• _WHAT TO PRODUCE_
Please copy out all lines of the entries that contain the word "category".

Saved entries:
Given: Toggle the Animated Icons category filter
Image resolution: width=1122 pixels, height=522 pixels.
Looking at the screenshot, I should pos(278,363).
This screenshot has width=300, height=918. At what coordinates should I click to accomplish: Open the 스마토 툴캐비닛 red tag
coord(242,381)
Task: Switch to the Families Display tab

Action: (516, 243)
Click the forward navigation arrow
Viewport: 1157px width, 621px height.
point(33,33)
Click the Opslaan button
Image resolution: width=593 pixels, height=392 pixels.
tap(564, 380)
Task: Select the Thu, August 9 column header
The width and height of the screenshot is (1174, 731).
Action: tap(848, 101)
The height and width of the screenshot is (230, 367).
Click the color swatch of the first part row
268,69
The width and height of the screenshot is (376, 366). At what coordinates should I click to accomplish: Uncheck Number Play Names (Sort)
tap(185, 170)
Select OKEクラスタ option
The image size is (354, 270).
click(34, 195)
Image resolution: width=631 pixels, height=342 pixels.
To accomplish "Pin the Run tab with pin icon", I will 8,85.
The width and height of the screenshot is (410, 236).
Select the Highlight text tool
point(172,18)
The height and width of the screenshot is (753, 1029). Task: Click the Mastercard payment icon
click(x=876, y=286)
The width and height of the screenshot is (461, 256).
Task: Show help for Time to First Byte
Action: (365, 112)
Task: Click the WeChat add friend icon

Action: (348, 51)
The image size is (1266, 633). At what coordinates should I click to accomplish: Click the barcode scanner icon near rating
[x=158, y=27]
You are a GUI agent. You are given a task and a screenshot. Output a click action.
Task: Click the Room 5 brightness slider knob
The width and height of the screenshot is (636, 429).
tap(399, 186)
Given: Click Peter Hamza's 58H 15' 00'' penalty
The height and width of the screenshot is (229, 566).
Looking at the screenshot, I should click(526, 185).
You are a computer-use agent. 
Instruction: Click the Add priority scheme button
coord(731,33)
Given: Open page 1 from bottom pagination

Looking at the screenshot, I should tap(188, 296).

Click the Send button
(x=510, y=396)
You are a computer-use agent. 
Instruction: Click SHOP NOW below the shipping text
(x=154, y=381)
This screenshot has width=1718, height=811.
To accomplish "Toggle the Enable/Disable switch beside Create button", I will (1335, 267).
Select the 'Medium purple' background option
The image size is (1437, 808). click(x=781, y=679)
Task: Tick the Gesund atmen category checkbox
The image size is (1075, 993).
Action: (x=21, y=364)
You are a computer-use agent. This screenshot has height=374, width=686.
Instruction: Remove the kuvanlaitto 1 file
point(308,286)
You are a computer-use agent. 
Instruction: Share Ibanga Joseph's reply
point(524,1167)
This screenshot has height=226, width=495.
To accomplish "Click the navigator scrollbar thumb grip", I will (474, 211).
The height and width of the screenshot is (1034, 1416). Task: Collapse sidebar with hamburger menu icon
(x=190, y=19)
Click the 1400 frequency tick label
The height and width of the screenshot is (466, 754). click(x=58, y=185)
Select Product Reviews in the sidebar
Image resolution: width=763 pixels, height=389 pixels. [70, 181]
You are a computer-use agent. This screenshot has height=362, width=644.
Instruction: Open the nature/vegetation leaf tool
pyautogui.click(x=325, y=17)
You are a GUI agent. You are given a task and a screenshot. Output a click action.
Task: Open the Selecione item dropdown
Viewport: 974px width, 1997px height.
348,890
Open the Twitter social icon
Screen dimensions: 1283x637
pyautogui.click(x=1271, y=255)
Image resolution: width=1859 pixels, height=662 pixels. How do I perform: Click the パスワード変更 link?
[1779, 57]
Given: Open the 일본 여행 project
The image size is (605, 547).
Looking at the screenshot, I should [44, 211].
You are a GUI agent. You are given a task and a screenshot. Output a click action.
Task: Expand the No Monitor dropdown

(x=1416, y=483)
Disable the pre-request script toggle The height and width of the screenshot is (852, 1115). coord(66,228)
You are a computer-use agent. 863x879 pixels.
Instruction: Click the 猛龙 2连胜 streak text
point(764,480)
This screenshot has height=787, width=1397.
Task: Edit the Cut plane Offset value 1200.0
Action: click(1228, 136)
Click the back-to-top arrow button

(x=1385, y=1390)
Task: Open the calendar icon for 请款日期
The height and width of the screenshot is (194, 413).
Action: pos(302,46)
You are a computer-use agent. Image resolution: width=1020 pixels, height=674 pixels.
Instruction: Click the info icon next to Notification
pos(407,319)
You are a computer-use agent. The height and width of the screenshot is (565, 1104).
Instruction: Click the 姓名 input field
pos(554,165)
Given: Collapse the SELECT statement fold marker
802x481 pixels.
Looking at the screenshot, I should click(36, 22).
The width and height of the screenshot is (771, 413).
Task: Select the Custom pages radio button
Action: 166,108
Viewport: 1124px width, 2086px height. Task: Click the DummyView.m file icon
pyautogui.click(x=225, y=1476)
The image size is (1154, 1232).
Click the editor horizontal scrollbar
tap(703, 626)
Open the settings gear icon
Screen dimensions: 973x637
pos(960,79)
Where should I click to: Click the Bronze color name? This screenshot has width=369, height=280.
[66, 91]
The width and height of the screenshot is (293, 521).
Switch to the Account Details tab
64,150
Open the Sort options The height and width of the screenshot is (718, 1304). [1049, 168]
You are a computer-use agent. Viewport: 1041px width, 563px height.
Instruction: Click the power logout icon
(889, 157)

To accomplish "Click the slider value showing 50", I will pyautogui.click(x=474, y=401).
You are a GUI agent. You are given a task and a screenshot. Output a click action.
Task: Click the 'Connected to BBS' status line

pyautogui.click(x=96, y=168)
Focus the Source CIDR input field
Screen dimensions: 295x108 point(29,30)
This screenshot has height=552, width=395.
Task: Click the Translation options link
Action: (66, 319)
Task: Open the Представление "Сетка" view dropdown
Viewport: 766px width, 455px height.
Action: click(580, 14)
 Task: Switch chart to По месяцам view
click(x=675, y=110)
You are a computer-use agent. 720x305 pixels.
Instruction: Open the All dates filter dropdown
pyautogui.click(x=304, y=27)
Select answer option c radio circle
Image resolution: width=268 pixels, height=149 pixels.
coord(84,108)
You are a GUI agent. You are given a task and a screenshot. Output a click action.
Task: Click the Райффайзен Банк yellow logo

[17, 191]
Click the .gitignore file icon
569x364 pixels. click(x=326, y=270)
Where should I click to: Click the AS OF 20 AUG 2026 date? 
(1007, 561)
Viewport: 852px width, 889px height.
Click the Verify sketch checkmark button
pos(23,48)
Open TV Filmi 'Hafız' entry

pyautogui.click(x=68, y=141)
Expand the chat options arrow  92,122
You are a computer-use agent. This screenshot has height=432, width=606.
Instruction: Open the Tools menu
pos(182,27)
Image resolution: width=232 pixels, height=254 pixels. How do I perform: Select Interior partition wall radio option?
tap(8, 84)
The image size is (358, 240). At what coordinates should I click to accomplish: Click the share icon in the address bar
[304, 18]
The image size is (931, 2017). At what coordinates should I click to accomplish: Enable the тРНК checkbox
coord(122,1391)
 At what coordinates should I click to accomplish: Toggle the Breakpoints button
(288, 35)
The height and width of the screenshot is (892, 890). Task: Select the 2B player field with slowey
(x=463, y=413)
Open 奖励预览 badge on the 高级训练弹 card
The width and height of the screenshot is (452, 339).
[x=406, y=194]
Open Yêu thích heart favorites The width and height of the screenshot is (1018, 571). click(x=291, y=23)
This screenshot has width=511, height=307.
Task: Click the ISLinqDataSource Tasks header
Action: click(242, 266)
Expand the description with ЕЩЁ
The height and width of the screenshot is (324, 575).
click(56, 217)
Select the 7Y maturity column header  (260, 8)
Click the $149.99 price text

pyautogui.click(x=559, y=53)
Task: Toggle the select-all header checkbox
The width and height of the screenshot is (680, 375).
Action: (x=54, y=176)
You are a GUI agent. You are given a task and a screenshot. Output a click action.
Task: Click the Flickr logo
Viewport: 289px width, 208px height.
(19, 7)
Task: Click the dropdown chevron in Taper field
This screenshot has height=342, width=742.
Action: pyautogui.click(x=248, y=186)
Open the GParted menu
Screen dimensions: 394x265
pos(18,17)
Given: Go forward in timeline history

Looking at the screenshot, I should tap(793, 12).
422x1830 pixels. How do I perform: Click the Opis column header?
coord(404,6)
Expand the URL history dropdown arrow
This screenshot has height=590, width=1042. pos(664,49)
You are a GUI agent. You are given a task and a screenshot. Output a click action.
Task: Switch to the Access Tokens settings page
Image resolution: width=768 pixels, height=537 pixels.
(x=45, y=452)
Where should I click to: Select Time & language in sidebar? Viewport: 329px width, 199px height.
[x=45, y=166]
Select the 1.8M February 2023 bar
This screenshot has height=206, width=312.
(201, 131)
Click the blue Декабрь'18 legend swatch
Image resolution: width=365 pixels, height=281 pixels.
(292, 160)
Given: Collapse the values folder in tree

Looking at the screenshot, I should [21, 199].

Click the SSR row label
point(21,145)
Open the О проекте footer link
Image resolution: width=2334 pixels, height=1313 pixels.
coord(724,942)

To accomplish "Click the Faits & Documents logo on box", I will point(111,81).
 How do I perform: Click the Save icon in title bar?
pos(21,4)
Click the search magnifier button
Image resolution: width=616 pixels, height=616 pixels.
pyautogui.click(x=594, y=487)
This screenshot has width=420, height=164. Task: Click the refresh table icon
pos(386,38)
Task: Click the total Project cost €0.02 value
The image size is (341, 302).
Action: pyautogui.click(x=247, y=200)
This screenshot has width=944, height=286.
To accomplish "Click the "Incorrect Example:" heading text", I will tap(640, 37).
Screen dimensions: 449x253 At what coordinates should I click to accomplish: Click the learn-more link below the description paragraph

• _TASK RESPONSE_
Given: Toggle the Animated Icons category filter
Task: Tick the Gesund atmen category checkbox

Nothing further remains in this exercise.